## Study material:
════════
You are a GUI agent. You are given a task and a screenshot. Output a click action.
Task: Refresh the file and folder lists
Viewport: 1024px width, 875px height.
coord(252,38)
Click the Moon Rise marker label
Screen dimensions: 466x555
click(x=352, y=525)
════════
## Task prompt:
Copy out the whole listing exactly as written.

## Exercise result:
You are a GUI agent. You are given a task and a screenshot. Output a click action.
Task: Refresh the file and folder lists
Viewport: 1024px width, 875px height.
coord(252,38)
Click the Moon Rise marker label
Screen dimensions: 466x555
click(x=352, y=525)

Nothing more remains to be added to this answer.